A blog of the Ordinariate Groups found in Devon and Cornwall: Torbay, St Austell and Buckfast.
God or Mammon?
You cannot be the slave of both God and of money.
Our Lord warns us about not being duplicitous – not trying to serve two masters. He warns us about this because at the end of the day we cannot do it. We will end up serving just one master and treating the other with scorn.
The example our Lord uses is that of God and money. And He actually uses the Hebrew word, “Mammon”, suggesting that if we serve money then it becomes our real god.
It is a serious warning, but how can this really happen?
One of our really fundamental problems as human beings is anxiety, worry, fear. We are concerned about what the unknown future will bring us, and we are worried about how it will affect us, or those we love. We can have many worries.
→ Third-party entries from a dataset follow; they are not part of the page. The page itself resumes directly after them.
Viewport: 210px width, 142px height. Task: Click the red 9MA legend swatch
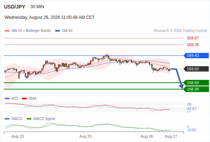point(24,99)
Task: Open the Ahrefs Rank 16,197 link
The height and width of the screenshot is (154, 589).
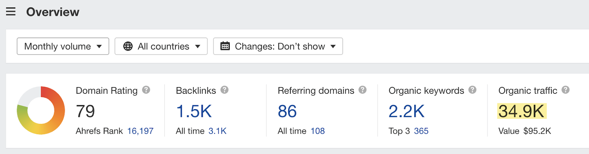Action: tap(140, 131)
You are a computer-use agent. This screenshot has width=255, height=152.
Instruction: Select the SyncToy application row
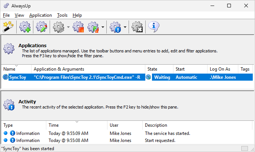[x=127, y=77]
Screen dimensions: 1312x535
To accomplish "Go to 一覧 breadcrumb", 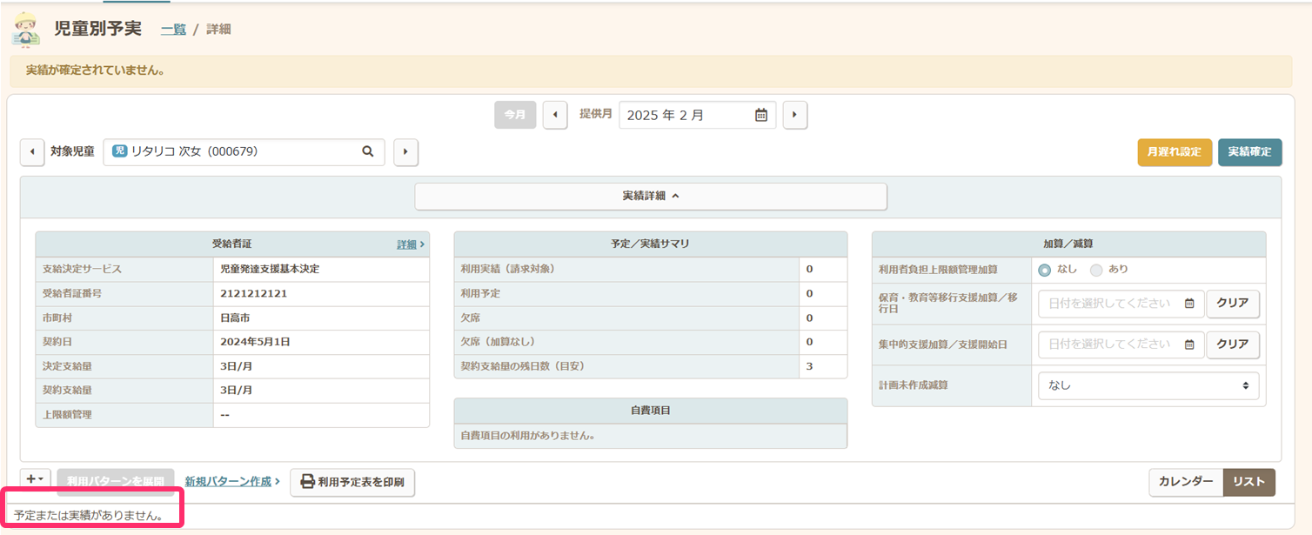I will [173, 30].
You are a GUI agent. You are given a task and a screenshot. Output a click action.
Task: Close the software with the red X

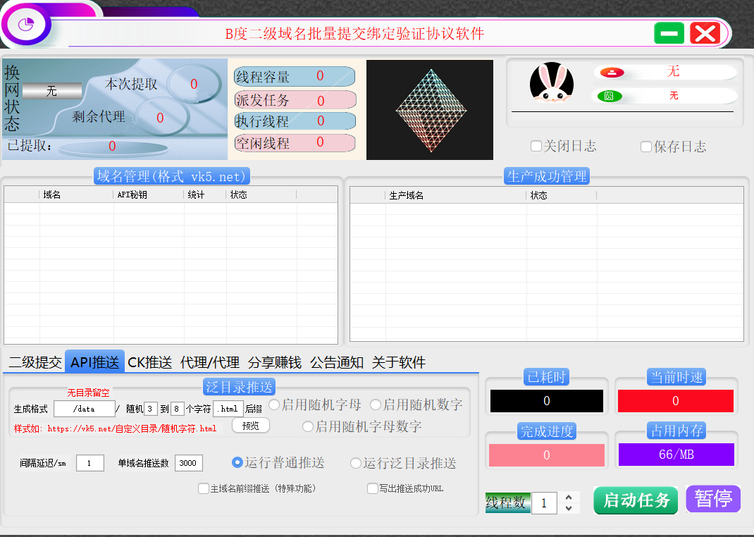coord(705,33)
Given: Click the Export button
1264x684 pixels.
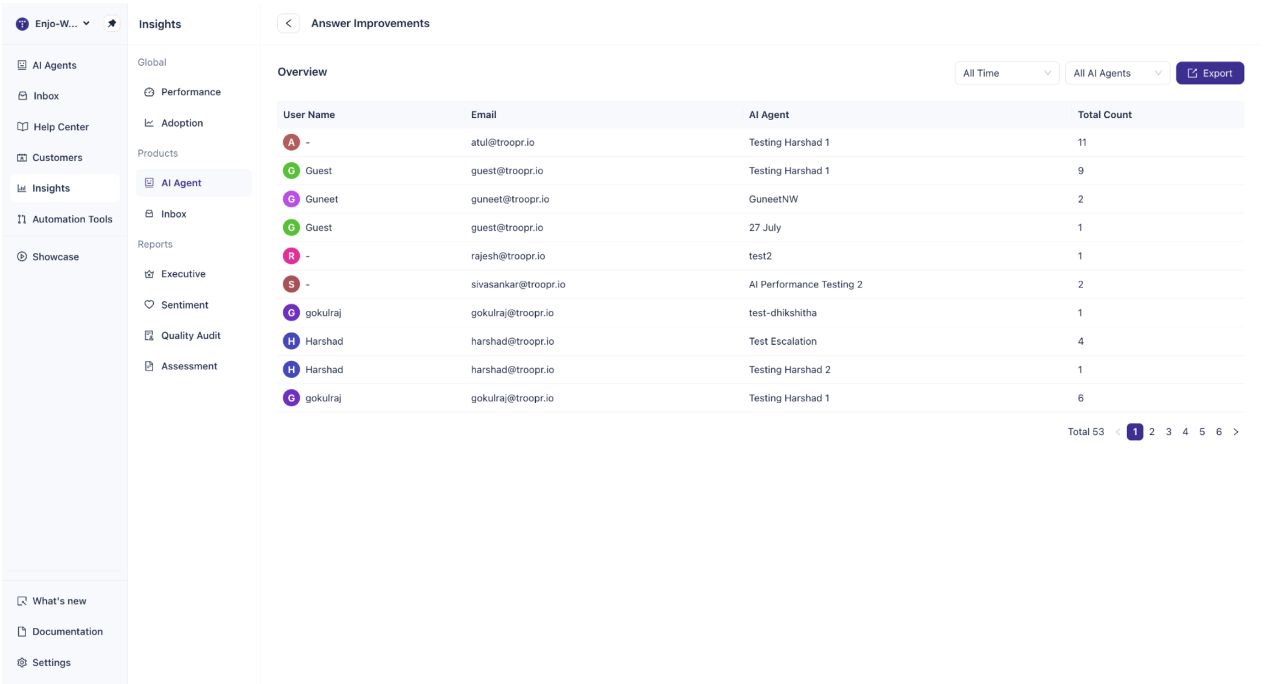Looking at the screenshot, I should (1209, 73).
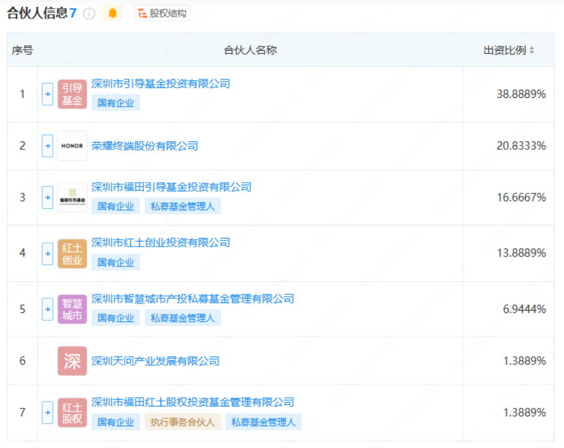Click the 深 red logo icon
The height and width of the screenshot is (448, 564).
(x=72, y=361)
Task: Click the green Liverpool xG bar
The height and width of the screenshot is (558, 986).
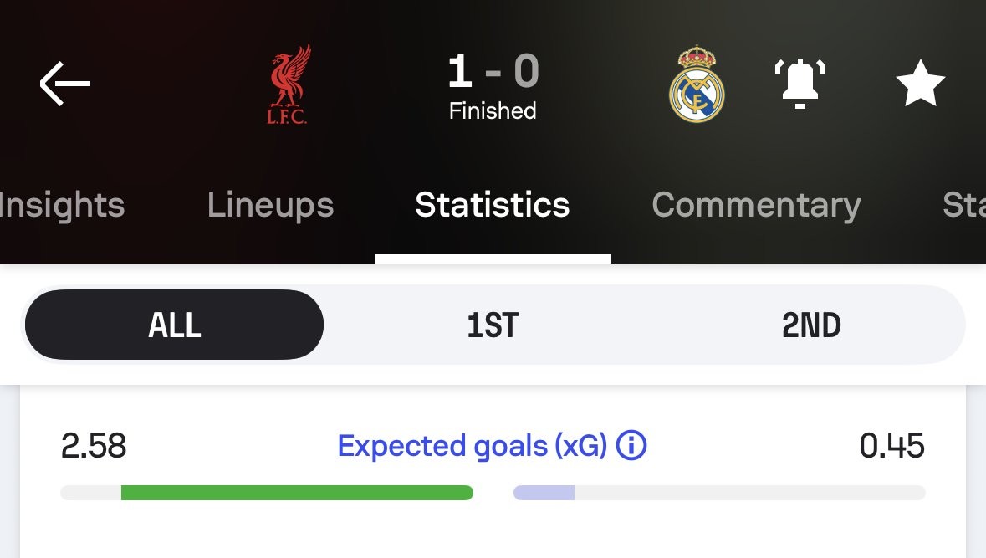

If you were to analyse the Bible and to count the most common commandment found within its pages you would find something staggering. The most common commandment is not one of the Ten Commandments. It is not the commandment to love. The most common commandment in the Bible is, “Do not be afraid”, “Fear not”. God knows our anxiety and He speaks His Word to us of peace: “Do not be afraid.”
We all have these worries and we of course try to manage them. We try to do things and find things that give us security. We of course can gain security by strong relationships, whether family, friends or neighbours. But perhaps today the most common way we try to gain security is with wealth. The more financial resources we have, we think, the more secure we can be. And while of course, in the kind of society we live in, we do need some financial resource, we can fall into a trap very quickly; because we go beyond what we actually need. We say to ourselves, “The more wealth I have the more secure I will be, the less fear I will have.” However this is a lie. We cannot buy real security.
Over and over again, our Lord Jesus Christ teaches us in the Gospel that wealth will not buy us security. Remember the parable of the rich farmer? He creates a massive amount of wealth and then he suddenly dies! What good is wealth to the rich farmer then? Our Lord is pointing us beyond the here and now to look beyond our materials needs to find a security not in material possessions but through our relationship with God. In Him alone can find we find true security.
Perhaps during Lent this year, we can reassess our dependence upon wealth for security, and dare to let go of some of it, and replace it with a stronger relationship with God, and stronger relationships with those around us?